Next Generation Networks ( NGN) and Next Generation Services are something we keep hearing about. And we also keep hearing warnings and advisories from OSS vendors about how their management is going to be difficult and unsustainable in the circumstances of rapidly falling revenues and growing expectations. So- what are these NGN networks and services? And what is different about managing them? Let us take a quick look.
NGN Networks - Features
The Next Generation Networks have the following striking features:
• They are all-IP networks, with TDM and other proprietary/inefficient technologies being edged out.
• Their main focus is CONVERGENCE – which refers to the bringing together of multiple services, devices, and geographies. Convergence will be at the level of both the End User devices and at the Core and the Access Networks.
• At every level , the networks will be aware of the services running on them, and will have the ability to adjust their properties accordingly.
• Users are a very crucial part of the network, having evolved from being passive end-points to becoming active components and rich sources of information – User Generated Content (UGC).
Next Generation Services
• Triple-Play and Quadruple-Play Services: Triple-play refers to Voice, Data/internet, and IPTV services.

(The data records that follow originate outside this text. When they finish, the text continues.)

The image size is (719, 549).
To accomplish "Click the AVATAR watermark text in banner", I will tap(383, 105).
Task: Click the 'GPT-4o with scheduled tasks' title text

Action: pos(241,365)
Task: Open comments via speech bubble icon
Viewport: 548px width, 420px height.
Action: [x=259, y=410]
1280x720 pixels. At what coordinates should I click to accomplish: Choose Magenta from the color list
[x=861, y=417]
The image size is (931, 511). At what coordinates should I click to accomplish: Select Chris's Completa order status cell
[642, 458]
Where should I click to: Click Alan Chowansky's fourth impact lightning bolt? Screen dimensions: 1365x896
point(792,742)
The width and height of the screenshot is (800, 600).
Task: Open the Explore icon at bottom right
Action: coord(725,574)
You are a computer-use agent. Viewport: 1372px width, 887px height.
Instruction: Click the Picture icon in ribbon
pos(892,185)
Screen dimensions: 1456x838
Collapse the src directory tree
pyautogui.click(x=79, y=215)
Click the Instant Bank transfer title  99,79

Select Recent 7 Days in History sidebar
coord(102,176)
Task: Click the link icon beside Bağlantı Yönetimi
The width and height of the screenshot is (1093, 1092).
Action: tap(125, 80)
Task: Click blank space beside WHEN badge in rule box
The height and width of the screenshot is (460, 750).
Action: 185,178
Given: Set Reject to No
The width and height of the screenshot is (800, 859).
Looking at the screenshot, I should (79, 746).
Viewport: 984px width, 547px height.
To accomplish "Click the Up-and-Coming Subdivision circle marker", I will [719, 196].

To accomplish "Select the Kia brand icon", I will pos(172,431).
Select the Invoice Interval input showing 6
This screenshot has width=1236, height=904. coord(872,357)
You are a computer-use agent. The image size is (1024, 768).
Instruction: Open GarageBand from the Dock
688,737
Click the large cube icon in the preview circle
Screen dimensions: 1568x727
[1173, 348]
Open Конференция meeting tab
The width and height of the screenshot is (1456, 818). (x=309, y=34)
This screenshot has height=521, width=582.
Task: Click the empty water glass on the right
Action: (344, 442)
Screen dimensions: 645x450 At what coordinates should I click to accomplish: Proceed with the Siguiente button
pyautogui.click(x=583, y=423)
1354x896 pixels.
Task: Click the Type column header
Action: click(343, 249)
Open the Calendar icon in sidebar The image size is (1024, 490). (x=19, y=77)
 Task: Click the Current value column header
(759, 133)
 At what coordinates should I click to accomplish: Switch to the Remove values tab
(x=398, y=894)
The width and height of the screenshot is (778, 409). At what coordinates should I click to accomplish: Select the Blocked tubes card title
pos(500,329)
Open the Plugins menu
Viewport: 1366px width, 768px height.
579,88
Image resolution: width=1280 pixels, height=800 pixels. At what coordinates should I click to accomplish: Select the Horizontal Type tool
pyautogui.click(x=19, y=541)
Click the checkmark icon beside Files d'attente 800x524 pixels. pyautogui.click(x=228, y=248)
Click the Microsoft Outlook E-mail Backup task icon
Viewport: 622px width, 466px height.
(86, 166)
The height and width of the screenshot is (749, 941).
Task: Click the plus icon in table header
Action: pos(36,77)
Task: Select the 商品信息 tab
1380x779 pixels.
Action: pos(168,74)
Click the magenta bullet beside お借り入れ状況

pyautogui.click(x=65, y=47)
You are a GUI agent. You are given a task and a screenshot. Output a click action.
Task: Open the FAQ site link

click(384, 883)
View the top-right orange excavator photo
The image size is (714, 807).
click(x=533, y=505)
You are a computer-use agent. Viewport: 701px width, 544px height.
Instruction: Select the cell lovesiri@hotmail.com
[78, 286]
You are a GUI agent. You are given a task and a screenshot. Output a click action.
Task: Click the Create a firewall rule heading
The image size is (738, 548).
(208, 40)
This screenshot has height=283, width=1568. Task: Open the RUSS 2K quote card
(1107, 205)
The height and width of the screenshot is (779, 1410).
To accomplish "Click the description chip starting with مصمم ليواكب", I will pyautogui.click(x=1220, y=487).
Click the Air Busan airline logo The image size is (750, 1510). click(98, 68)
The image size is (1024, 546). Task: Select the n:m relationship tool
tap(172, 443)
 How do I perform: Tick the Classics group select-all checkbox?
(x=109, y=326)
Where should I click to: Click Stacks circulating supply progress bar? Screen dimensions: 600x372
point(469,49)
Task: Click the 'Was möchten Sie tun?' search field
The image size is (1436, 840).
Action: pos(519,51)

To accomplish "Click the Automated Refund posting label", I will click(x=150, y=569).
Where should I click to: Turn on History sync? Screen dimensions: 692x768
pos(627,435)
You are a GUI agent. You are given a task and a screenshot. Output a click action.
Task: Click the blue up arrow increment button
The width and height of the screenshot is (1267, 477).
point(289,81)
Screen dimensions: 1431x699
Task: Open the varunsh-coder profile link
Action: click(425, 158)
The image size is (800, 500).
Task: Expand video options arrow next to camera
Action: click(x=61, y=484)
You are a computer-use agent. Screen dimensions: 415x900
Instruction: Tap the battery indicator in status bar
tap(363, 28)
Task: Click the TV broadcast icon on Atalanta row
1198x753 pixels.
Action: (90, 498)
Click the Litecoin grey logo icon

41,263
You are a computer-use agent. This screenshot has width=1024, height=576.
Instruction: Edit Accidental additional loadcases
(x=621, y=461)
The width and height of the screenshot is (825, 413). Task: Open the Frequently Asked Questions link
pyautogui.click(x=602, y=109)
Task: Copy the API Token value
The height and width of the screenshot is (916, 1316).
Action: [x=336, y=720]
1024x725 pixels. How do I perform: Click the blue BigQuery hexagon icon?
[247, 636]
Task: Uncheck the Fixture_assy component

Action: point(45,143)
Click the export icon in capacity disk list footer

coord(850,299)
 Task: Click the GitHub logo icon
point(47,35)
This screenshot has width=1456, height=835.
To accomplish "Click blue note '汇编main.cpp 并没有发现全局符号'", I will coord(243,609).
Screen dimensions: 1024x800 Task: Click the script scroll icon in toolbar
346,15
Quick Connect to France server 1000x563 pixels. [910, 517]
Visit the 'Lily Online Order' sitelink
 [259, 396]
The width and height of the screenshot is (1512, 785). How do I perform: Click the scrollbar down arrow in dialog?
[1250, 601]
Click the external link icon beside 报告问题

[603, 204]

Quadruple –Play refers to all the above, plus Mobile Services. But they are not the end. Operators are already of talking of Penta-Play and above, adding more and more services seamlessly to the convergent bouquet of their offerings
• Blended and Converged Services: This refers to unified services like Fixed-Mobile-Convergence( FMC), etc.
• Location and presence-based services
• Other entertainment services like triple-shift services (geography , time, and screen-shift): An example of this is when a user starts to watch a video in the cab on the way to the airport, then while boarding the aircraft he pauses the video for digital recording, then when he lands he goes home to watch it on the big-screen TV ( time-shift and screen-shift) and so on. Hence the three shifts involved are time-shift, geo-shift and device/screen-shift.
All these offerings are made on the underpinning basis of high-speed broadband access pipe
Major changes on Account of NGN – from a Networks and a Services Perspective
NGN networks and services are predicated upon the following major changes in people’s lifestyles, as well as in the underpinning network infrastructure.
Lifestyle changes: People use a plethora of personal communication, computing and entertainment devices and want their connectivity to be seamless- and they want their content and applications to be accessible and work seamlessly across all the devices and networks. For the Service Provider this implies a shift from absolute Quality of Service, to a more subjective Quality of Experience ( QoE) paradigm.
Network Infrastructure and Management Changes: The older , TDM-based network were inherently more secure – security by obscurity- because they were not widely known and understood. But since the NGNs will be primarily IP-based and hence open and widely understood, there are increased concerns around security. The traditional FCAPS ( Fault Management, Configuration Management, Accounting Management, Performance Management and Security Management) management paradigm prioritized the areas in the order in which it is written- Fault first, Security last. But with NGN, Security will become the most important aspect, followed by Performance, and so on. Also, the traditional Signaling Systems will be replaced by the convergent IMS ( IP Multimedia Subsystem) which will offer wider choices and faster development of products and offerings.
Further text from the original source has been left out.